Counts distribution, gene expression and chromosomal distribution of eccDNAs in the samples. a Histogram of the eccDNA frequency per 10 Mb in each chromosome. b Pie chart of the percentages of genes (n = 3594) shedding different amounts of eccDNAs. c Heatmap consisting of the logarithm of the normalized values of the highly and lowly expressed genes in each tumor group and N (n = 47 in high and low expression respectively). d Scatter plot of enriched KEGG pathways statistics for genes (n = 3594) contained in eccDNAs in tumor group. e Circos plot of chromosomal distribution and expression levels of high-expressed eccDNAs in tumor group. Concentric circles are, in order from outside to inside: human chromosomes (chr1-chrX), after which the x-axis of all circles is chromosomal coordinate; chromosomal localization of eccDNAs; the basemean of the genes, with the y-axis showing the expression level; Rainfall plot of the degree of gathering of eccDNAs, and the y-axis corresponds to the minimal distance of the region to its two neighboring regions; the foldchange of the genes; the P value of the genes

To investigate the expression differences and chromosome distribution of genes contained in eccDNAs, 47 representative genes with high and low expression were selected respectively to evaluate their expression differences (Fig. 2c). The tumor group showed similar expression of the highly expressed oncogenes in colorectal cancer, including previously reported EGFR and ERBB2 [21,22,23], and the solute carrier (SLC) family. We then enriched the KEGG pathways and found that genes contained in eccDNAs were more likely to be related to the development and metastasis of tumors and classical signaling pathways (Fig. 2d).

To further analyze the chromosomal origin of eccDNA in the samples, we used Circos to enhance the visualization of Circle-seq data (Fig. 2e) [24]. The original location of eccDNA is biased toward aggregation, according to the distribution of the rainfall plot. As evidenced by the distribution of the basemean and fold change, there was no correlation between the expression level of genes contained in eccDNA and their differential degree. In the meantime, the gene expression level was higher, in regions where genes were densely distributed, although not absolutely [25].

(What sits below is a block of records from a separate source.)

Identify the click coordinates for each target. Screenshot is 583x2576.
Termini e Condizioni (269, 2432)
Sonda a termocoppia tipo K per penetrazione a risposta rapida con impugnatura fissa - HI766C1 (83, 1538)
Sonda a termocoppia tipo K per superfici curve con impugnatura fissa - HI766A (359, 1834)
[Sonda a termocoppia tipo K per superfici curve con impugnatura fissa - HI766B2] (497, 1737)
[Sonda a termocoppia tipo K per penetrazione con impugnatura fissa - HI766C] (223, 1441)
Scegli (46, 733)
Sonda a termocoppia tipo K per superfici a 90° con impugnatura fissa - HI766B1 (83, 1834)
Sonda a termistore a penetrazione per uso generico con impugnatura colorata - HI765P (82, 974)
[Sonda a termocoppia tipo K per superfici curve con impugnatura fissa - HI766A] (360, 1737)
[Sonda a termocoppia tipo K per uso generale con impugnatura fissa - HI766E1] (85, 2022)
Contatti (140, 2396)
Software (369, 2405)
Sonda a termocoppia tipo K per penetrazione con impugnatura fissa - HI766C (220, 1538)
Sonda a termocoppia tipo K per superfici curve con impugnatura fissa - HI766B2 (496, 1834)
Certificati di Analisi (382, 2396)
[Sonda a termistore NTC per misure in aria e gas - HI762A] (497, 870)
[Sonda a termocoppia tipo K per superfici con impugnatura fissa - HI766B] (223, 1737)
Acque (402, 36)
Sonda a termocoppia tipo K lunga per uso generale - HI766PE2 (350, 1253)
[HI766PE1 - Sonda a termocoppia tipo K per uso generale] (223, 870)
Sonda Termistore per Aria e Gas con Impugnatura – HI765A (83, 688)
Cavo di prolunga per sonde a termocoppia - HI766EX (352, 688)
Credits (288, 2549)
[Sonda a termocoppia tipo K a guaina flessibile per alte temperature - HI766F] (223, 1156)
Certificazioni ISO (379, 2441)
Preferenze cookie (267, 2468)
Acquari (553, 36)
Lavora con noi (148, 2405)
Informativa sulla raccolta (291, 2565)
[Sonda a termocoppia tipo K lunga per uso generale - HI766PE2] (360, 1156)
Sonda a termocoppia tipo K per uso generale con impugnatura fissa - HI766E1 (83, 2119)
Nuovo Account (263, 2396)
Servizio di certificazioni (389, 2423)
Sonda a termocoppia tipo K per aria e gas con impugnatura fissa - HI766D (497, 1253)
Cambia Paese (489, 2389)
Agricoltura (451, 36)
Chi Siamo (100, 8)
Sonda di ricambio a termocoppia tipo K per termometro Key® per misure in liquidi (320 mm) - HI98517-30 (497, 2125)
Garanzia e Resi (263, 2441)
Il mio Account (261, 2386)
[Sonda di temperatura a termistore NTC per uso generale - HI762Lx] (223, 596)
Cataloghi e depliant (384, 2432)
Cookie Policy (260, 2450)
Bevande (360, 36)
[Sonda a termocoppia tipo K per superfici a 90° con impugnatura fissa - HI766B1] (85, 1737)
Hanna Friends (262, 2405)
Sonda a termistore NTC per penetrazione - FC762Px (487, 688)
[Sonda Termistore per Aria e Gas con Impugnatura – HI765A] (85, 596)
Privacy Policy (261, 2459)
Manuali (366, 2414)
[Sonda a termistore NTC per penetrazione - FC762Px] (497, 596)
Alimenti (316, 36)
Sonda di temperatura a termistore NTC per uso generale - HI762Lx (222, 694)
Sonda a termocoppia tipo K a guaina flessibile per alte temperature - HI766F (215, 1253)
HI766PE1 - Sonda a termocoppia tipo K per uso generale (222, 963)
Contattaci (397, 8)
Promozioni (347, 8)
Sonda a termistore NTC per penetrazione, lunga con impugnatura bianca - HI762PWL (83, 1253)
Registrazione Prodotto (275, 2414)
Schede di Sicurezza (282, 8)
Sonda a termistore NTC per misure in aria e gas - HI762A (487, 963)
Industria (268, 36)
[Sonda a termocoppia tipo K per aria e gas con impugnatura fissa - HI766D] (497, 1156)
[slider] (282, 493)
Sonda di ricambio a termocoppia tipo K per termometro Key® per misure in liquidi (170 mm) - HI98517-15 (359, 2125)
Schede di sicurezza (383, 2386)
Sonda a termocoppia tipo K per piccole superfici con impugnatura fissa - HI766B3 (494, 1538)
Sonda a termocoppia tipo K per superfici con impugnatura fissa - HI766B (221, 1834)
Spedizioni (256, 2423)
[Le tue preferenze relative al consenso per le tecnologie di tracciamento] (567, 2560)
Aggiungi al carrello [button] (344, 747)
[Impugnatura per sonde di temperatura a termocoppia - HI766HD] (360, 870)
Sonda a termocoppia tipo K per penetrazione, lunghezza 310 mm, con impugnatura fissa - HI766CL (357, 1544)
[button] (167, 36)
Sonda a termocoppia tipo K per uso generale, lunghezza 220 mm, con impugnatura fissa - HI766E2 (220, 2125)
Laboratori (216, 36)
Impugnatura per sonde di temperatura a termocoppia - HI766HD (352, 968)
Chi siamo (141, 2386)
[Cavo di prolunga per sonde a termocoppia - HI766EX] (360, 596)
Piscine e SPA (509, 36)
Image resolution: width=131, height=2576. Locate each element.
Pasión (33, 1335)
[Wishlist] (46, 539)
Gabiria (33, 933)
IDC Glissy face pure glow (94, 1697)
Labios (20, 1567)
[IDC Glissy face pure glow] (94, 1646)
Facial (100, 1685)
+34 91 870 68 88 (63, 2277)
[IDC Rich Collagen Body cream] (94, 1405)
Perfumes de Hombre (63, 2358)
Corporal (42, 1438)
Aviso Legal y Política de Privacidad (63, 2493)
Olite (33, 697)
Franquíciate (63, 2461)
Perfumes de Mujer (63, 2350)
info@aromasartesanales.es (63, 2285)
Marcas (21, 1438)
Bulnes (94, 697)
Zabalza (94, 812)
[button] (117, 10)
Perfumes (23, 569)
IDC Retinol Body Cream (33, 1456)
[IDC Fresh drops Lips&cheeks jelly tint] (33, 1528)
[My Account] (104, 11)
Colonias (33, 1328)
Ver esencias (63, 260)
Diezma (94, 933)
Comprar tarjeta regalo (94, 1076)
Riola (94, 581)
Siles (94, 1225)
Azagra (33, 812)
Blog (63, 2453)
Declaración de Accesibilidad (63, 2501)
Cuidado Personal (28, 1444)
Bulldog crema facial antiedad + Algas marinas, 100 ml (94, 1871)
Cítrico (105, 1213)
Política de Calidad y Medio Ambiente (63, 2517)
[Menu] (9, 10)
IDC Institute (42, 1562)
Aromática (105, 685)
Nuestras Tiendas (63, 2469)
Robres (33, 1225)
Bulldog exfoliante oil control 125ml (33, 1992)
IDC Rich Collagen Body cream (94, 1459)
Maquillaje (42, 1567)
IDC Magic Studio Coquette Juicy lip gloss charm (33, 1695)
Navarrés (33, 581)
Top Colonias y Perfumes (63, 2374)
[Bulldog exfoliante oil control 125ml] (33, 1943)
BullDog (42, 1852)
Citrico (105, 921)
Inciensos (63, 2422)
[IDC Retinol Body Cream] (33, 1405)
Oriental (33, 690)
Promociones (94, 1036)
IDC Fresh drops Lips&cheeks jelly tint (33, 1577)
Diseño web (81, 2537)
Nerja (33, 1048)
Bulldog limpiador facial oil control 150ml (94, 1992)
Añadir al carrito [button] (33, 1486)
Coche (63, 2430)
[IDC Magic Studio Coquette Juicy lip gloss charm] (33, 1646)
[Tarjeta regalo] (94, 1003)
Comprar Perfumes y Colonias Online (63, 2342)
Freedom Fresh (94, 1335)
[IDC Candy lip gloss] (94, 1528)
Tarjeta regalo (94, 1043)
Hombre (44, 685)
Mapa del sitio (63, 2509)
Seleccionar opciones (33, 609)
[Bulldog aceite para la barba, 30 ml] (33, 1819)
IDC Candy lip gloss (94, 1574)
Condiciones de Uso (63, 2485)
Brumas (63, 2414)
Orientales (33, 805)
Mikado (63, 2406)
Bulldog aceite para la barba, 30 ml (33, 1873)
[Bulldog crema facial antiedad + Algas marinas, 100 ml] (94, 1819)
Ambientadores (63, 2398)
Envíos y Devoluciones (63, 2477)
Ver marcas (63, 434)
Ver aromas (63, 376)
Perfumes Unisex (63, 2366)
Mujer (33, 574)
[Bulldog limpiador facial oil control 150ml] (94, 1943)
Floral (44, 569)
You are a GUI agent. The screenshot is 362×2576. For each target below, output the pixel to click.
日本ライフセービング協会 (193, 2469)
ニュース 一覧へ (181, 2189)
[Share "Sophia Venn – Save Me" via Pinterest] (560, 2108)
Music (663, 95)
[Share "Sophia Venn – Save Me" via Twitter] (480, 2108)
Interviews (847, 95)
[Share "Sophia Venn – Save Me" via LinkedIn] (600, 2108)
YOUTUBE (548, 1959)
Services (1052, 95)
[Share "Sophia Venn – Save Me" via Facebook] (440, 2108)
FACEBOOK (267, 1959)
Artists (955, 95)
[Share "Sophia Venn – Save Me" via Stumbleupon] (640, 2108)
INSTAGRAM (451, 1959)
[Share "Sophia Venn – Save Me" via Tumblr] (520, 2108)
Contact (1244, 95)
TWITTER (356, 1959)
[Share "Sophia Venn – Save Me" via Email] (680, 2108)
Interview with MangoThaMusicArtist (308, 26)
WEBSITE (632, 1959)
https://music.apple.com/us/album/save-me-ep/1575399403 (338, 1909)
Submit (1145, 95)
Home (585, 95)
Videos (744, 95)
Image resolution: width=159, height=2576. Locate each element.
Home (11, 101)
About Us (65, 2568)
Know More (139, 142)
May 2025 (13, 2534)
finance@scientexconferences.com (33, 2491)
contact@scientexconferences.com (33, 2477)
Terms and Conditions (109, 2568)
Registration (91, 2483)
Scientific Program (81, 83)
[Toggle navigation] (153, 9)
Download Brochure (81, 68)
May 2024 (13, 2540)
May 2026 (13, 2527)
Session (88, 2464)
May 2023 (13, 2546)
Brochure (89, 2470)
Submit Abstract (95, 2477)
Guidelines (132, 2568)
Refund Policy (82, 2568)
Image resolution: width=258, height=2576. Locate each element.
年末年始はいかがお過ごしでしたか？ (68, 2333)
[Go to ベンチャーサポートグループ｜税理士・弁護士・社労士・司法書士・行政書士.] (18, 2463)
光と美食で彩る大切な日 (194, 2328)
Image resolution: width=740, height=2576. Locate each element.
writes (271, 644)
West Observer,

We enriched the location of eccDNAs shared by 5 samples of tumor and tumor-adjacent tissue groups respectively (Fig. 3a-b) and showed the genomic regions contained in these sequences (Fig. 3c). It can be seen that, as compared to tumor-adjacent tissues, the eccDNA sequences in tumor tissues were more convergent. As compared to the genomic regions present on both tumor and tumor-adjacent tissues, the overall distribution proportion of genomic elements was similar: most sequences contained intron regions as “background”, and the majority also contained repeat regions. The presence of simple repeats was more frequently observed in the tumor-adjacent tissues, with (TG)n and (CA)n being two typical instances. Exons and CpG islands accounted for about 57.9% and 22% in the tumor tissues, respectively, compared to 42.1% and 12.3% in the tumor-adjacent tissues, indicating that eccDNA in tumor tissues tended to fall off in high-expressed genomic regions. According to the tumor group, eccDNAs shed at the 5’UTR or 3’UTR without tendency. In addition, we enriched the KEGG pathways of these genes and compared to the outcomes of the total differentially expressed genes in eccDNAs (Fig. 3d). The top 20 KEGG pathways were similar, with most of them involved in tumorigenesis, adhesion, and metastasis, as confirmed by the results of GO functional analyses (Fig. 3e).

Fig. 3
figure 3

Gene regions and functional analysis of eccDNAs with concentrated high expression in CRC. a-b Venn diagram for eccDNA sequences common to each sample in tumor group and N, respectively. c Distribution of eccDNAs intersected in tumor group and N in the indicated genomic regions. d Scatter plot of enriched KEGG pathways statistics for genes (n = 1189) contained in eccDNAs shared in each tumor group. e GO functional classification of genes (n = 1189) contained in eccDNAs shared in each tumor group

Partial eccDNAs affected transcriptional levels to express oncogenes

We performed simultaneous RNA sequencing on these samples and reported that 219 genes were highly expressed in both RNA-seq (47.5%) and Circle-seq (6.1%) (Fig. 4a). Nearly half of the highly expressed genes in the transcriptional level were also differentially expressed in eccDNAs, indicating a possible link between eccDNA and RNA, which was consistent with previous research [4, 12]. We described the expression differences and 219 genes which were highly expressed in both RNA-seq and Circle-seq (Supplementary Fig. 2a). It can be seen that eccDNAs containing these genes were not highly expressed in all T groups. However, the chromosome distribution of these eccDNAs still had aggregation (Supplementary Fig. 2b).

Fig. 4
figure 4

The association of genes contained in eccDNAs with RNA levels. a Venn diagram for genes differentially expressed in eccDNA and RNA. b GO functional classification of genes highly expressed in both in eccDNA and RNA. c-e Sankey plot for genes in biological process, cellular component and molecular function in Fig. 3b. f Scatter plot of enriched KEGG pathways statistics for genes (n = 219) highly expressed in both in eccDNA and RNA. g Genomic distribution of eccDNA (n = 500) and RNA (n = 461) in tumor group compared with TCGA samples (n = 495). h Genomic distribution of eccDNA in tumor group (n = 6275) and CircleBase (n = 1461)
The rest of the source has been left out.